EFSS applications are often characterized by having most or all of the following features and capabilities:

- Sync files stored in corporate storage to user desktops and devices
- Send links to large files with support for multiple file extensions and protocols
- Integration to existing business applications via APIs, plugins and mobile apps
- Built-in file creation, editing and previewing
- User access permissions to files and folders
- Protection of files stored and transferred by encryption, antivirus scanning, and DLP (data loss prevention)
- Publish links to files with the ability to set a login requirement to access data
- Authentication options for Active Directory, SAML, Azure Active Directory, etc.
- Schedule and automate file transfers from automated systems and repositories
- Audit and report file activities and system actions

Depending on what an EFSS provider offers, services can be deployed using cloud computing, on-premises, or hybrid. According to Forrester Research, some EFSS providers can provide the ability to lockdown data in certain geographies for companies that have requirements to store content/metadata in specific jurisdictions.

==History==
Box, one of the first EFSS products, was originally developed as a college project of Aaron Levie while he was a student of the University of Southern California in 2004. Levie left school to run the company full-time in 2005.

In 2007 Dropbox was founded, and officially launched at 2008's TechCrunch Disrupt conference. The same year, Microsoft began beta testing of Windows Live Folders, a predecessor of OneDrive.

Around 2010, the EFSS market emerged with over 100 vendors from a variety technology backgrounds including backup and cloud storage (Citrix ShareFile, Syncplicity), managed file transfer (Accellion, Biscom, Box, Hightail, Thru), enterprise content management and more. Many were developed as alternatives to consumer file sync and sharing services that did not have security features in place to protect company information nor the flexibility to integrate with existing content repositories and business applications.

In October 2011, software company, Citrix Systems, announced that it had acquired private enterprise file sync and share service, ShareFile, to add to the Citrix product line. ShareFile was a competitor of Box and Dropbox but focused on selling its product to IT departments of large organizations.

In 2012, CTERA Networks entered the EFSS market.

On June 25, 2014, Google announced at its I/O Conference that it was entering the enterprise file sharing market with the release of “Google Drive for Work.”

In July 2015, one EFSS vendor, Syncplicity, was sold to private equity firm, Skyview Capital, by previous owner, EMC Corporation.

== Standardisation ==

Open Cloud Mesh (OCM) is proposed to standardise EEFS. "It has similarities with authorization flows such as OAuth, as well as with social internet protocols such as ActivityPub and email". OCM is designed to notify a receiving party that they have been granted access to some resource, including but not limited to file transfers. It handles interactions up to the point where the receiving party is informed of their access to the resource.

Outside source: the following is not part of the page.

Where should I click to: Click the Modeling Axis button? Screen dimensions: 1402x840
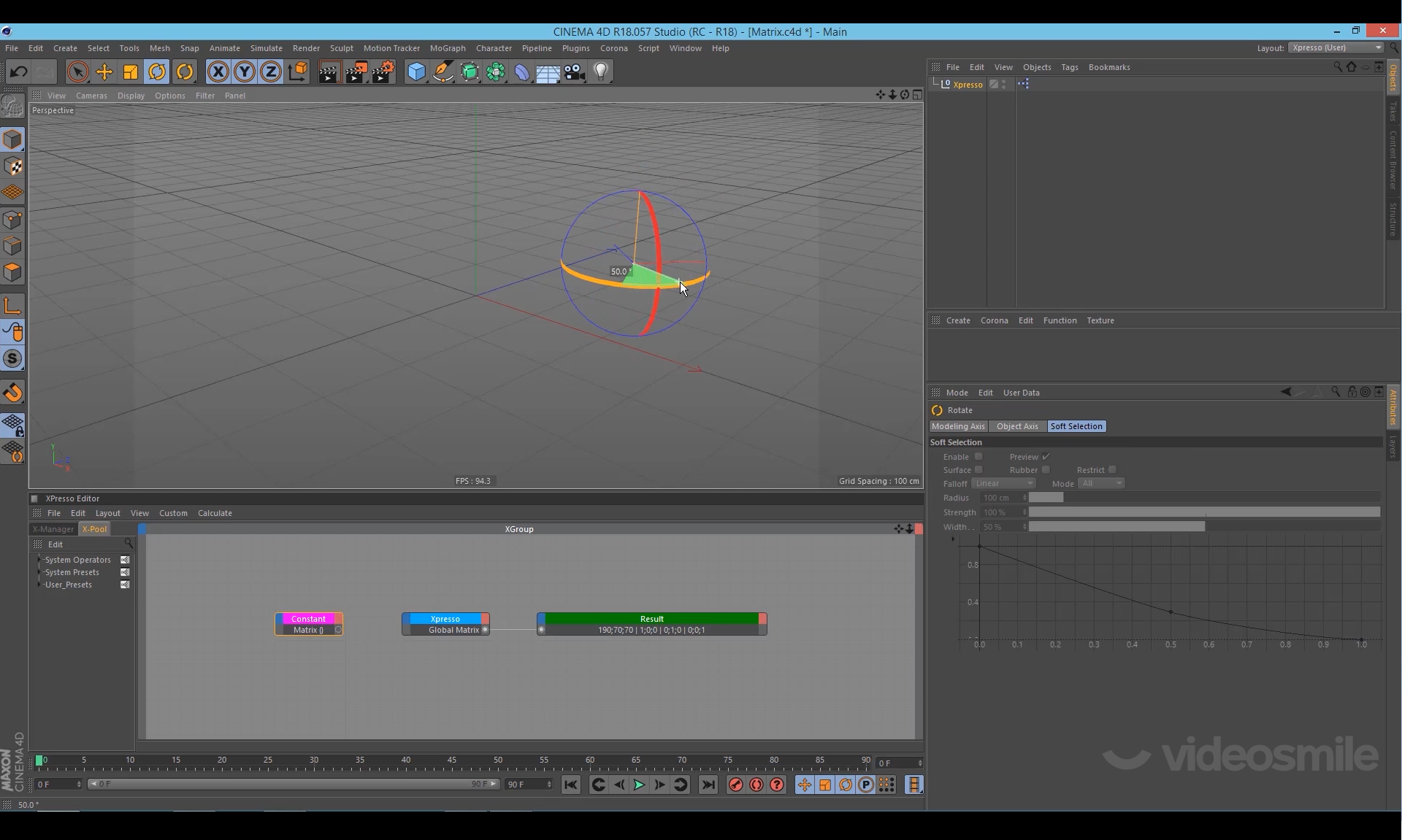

The standardisation process began in January 2015, when ownCloud initiated an idea to interconnect the individual private cloud domains at the server-side in order to provide federated sharing functionalities between different administrative domains, calling this proposal known as Open Cloud Mesh, with an initial implementation draft dating July 2015, with implementations appearing in the market featuring a 1.0-proposal1 OCM API version, prior to official standardization.

In January 2020, a consortium of NRENs and independent actors of the community of Cloud Storage Services for Synchronization and Sharing (CS3), led by CERN, kick-started the CS3MESH4EOSC project, which resulted in June 2020: in the 1.0.0 release of the OCM API being published.

A W3C Community Group was launched in October 2023, which published a new version of the specification in November 2024 adopting the a new version was published in the IETF Internet-Draft format.